Extrait retenu:
------------------------------------------------------------------------
Les effets bénéfiques de ce plan de relance sur la croissance, étayés par de nombreuses études, notamment du FMI, qui montrent l’efficacité de la dépense publique en période de récession ou de quasi-récession (« multiplicateurs » plus élevés), mais aussi à long terme, par le renforcement de la productivité et de la compétitivité de notre économie, font qu’il serait largement autofinancé. Faisant leur mea culpa les uns après les autres, les organismes internationaux reconnaissent qu’ils ont sous-estimé la valeur de ces multiplicateurs, c’est-à-dire l’impact récessif des mesures de redressement budgétaire qu’ils préconisaient. Ils ont donc aussi surestimé leur efficacité quant à la réduction des déficits, pénalisée par la baisse des recettes publiques qui en découle. Pour des « multiplicateurs » proches de 2, une économie de dépense de 100 réduit le PIB de 200 (ce revenu retiré du circuit économique se traduisant par une moindre consommation, d’où une production moins élevée et donc une baisse des revenus distribués notamment aux salariés, qui engendre à son tour une moindre consommation, etc.) et donc les recettes publiques de 100 –soit un déficit inchangé malgré une activité et un emploi sacrifiés.
------------------------------------------------------------------------
Données fournies:
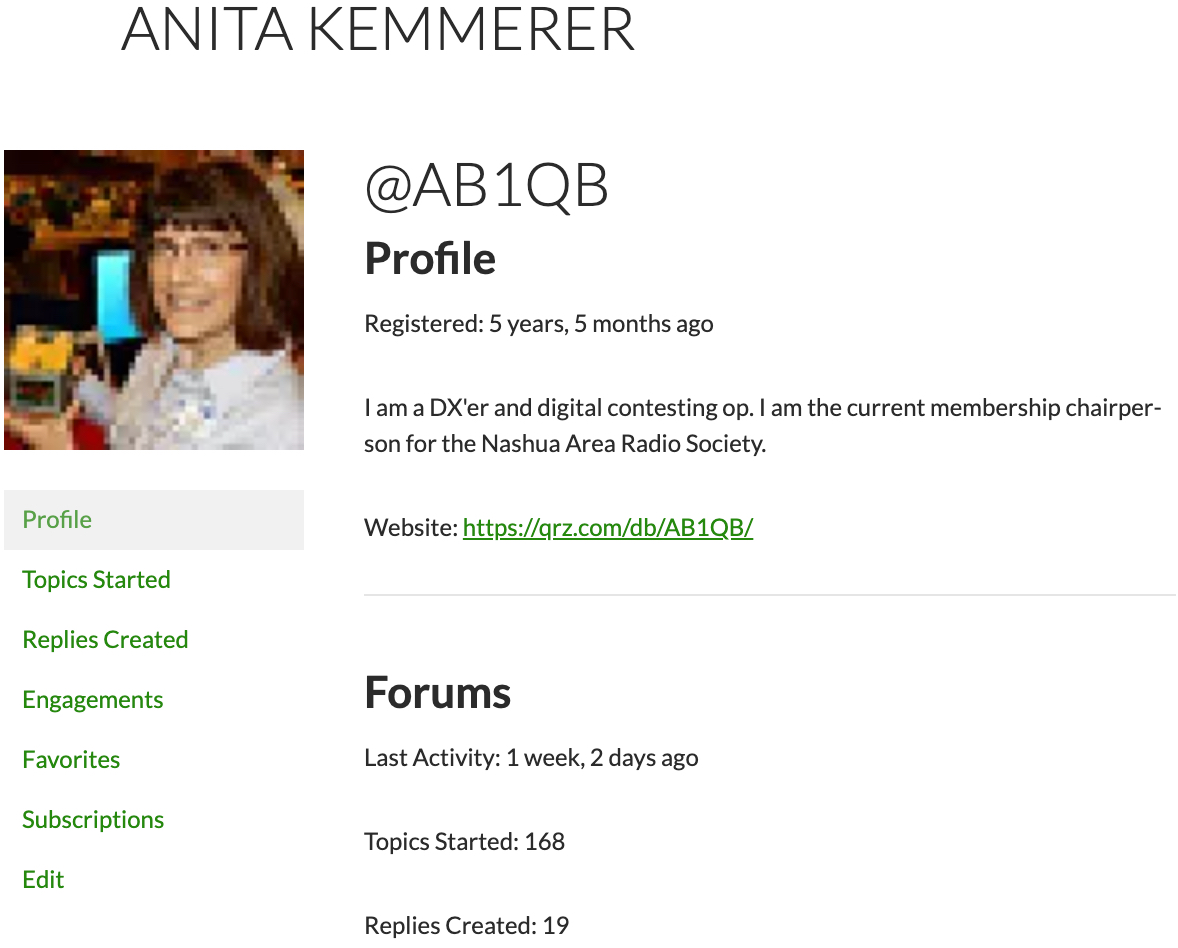Click the Website label text

(x=411, y=528)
------------------------------------------------------------------------
Travail à réaliser: Condensez en liste à puces le paragraphe de l'extrait qui commence par « Les effets bénéfiques de ce plan de relance », sans perdre ses faits essentiels. Le listing constitue un matériau distinct de l'extrait.

Réponse attendue:
- Le plan de relance serait largement autofinancé grâce à ses effets sur la croissance. De nombreuses études, notamment du FMI, montrent l'efficacité de la dépense publique en période de récession ou de quasi-récession (« multiplicateurs » plus élevés). À long terme, cette dépense renforce aussi la productivité et la compétitivité de l'économie.
- Les organismes internationaux reconnaissent avoir sous-estimé ces multiplicateurs, c'est-à-dire l'impact récessif des mesures de redressement budgétaire qu'ils préconisaient.
- Ils ont donc surestimé l'efficacité de ces mesures pour réduire les déficits, efficacité pénalisée par la baisse des recettes publiques qui en découle.
- Avec des multiplicateurs proches de 2, une économie de dépense de 100 réduit le PIB de 200. La consommation, la production et les revenus distribués baissent en chaîne. Les recettes publiques baissent alors de 100, si bien que le déficit reste inchangé, au prix de l'activité et de l'emploi.